**Consignes de l'exercice:**
- a) D'après l'entretien sur le premier roman, pourquoi la personne interrogée n'a-t-elle pas donné suite à l'intérêt de Plon et des éditions Zulma ? Répondez en une à trois phrases, s'il vous plaît.
- b) Poursuivez l'entretien sur le premier roman à partir de sa dernière phrase.

**Extrait du document:**
------------------------------------------------

Comment s’est déroulée l’écriture de votre premier roman ?
J’ai écrit ce roman il y a quelques années puis je l’ai régulièrement repris, après avoir essuyé des refus de publication. J’ai voulu donner un ton plus dramatique, plus analytique, voire clinique à mon histoire. J’ai repris mon histoire après la lecture d' »Un roman français » de Frédéric Beigbeder. Son autobiographie a été un révélateur pour moi. Mon roman parlait déjà d’amnésie, de maladie grave mais mon héroïne atteinte du Korsakov me semblait encore par trop évanescente, éthérée, en raison de son jeune âge. J’ai voulu aggraver son cas, la rendre plus crédible d’une certaine façon, et ce, après avoir avoir observé la posture du héros vivant chez Frédéric, qui à certains égards, donne l’impression d’être devenu amnésique après un choc traumatique, certes, mais par endroits, de façon aléatoire. Cela restait trop léger pour moi. Il le confesse lui-même, la mémoire lui est revenue peu à peu au fur et à mesure que les souvenirs de son enfance, par le réalisme qui se dégageait de sa garde à vue, étaient contractés. J’ai voulu dire exactement l’inverse parce que j’ai creusé le sujet, bien que ce récit soit une véritable fiction sans autres influences extérieures. J’ai voulu parler d’une mémoire qui flanche littéralement, qui atrophie absolument le personnage qui en est victime. Une amnésie hallucinante qui vous rend fou, quelle qu’en soit son origine : un choc dans l’enfance ou une guerre menée contre soi-même, contre sa lucidité, la peur de vieillir et mieux même, la conservation miraculeuse de la jeunesse éternelle. Je propose donc, une métaphore amoureuse et lumineuse, sous forme de huis clos, au gré d’un voyage au creux de la folie ordinaire.

Quelles ont été vos démarches et difficultés pour trouver un éditeur ?
Désormais, je n’envoie plus mes manuscrits qu’à six éditeurs triés sur le volet : 3 plus connus que les 3 autres. Mais honnêtement je me fiche un peu de savoir qui s’intéressera à mon texte. J’ai une propension à croire et à faire naturellement confiance en la personne qui me lit. Pour ce manuscrit, Gil Fonlladosa de Pommayrac (des éditions In Octavo) m’a répondu au bout de trois jours sur mon portable. Il était emballé. Cela m’a fait plaisir, il en était le premier lecteur ! Ont suivi Emmanuelle de Boysson qui a insisté pour le présenter au comité de lecture de Plon et les éditions Zulma qui s’y intéressaient aussi de près mais je m’étais engagée auprès d’In Octavo avec qui je venais de signer un contrat.

------------------------------------------------

**Données d'entrée:**
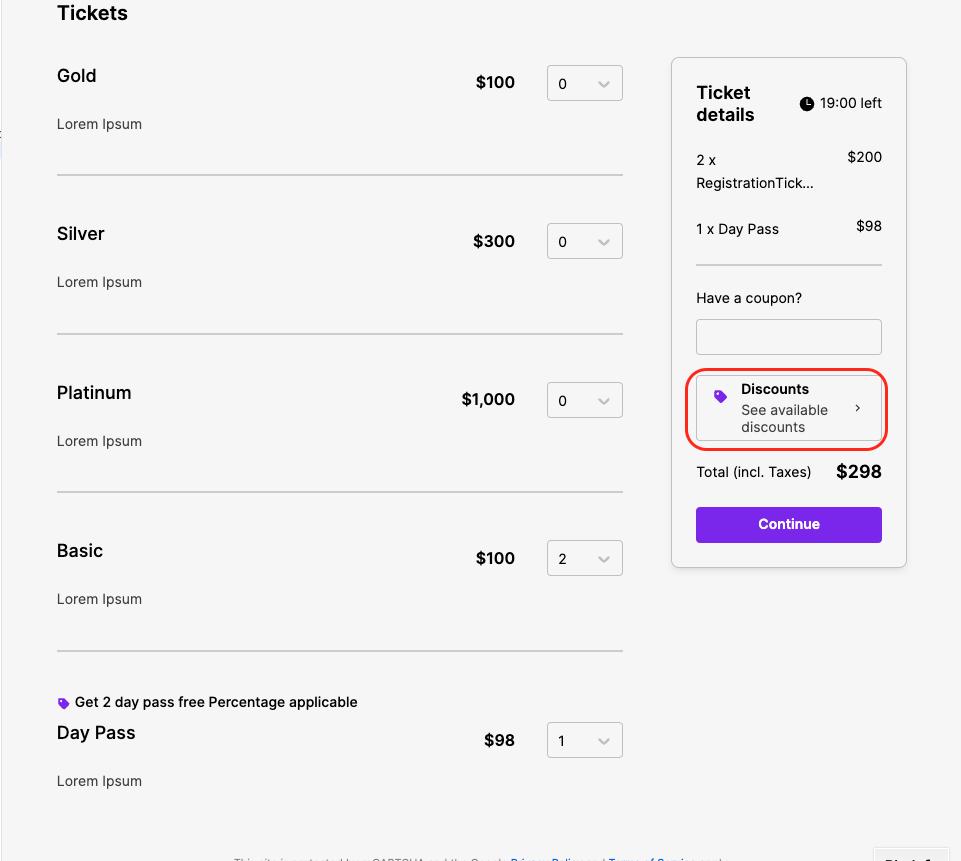Open the Silver ticket quantity dropdown
Viewport: 961px width, 861px height.
click(x=585, y=241)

------------------------------------------------

**Réponses attendues:**
- a) Elle s'était déjà engagée auprès des éditions In Octavo, avec lesquelles elle venait de signer un contrat.

- b)
J’ai écrit 6 romans, et j’achève le septième dans lequel je place un bon espoir de le voir figurer en 2011 sur les tréteaux des librairies : il s’appelle « Tout miroir mérite réflexion », il est principalement axé sur les vices des femmes médiocres. Avant « Ton visage entre les ruines », deux de mes manuscrits (« La déchirance » et « Cannondale ») ont été retenus en 2005 et 2006 pour des corrections. Stéphanie Chevrier, à l’époque aux Editions n°1, m’avait sollicitée et encouragée, mais le projet n’avait pas abouti. Idem avec une maison d’éditions qui n’existe plus, dans le VIe, reprise par un ancien directeur de Libération (le nom m’échappe). Je m’étais déplacée deux fois, étais sur le point de signer un contrat. Et puis mes manuscrits ont mystérieusement disparu, au moment où la boîte coulait. Je n’ai pas gardé de remords : tout vient à point pour qui sait attendre.

Comment appréhendez-vous de figurer à la rentrée littéraire de septembre(et avez vous prévu de lire confrères et consoeurs ?)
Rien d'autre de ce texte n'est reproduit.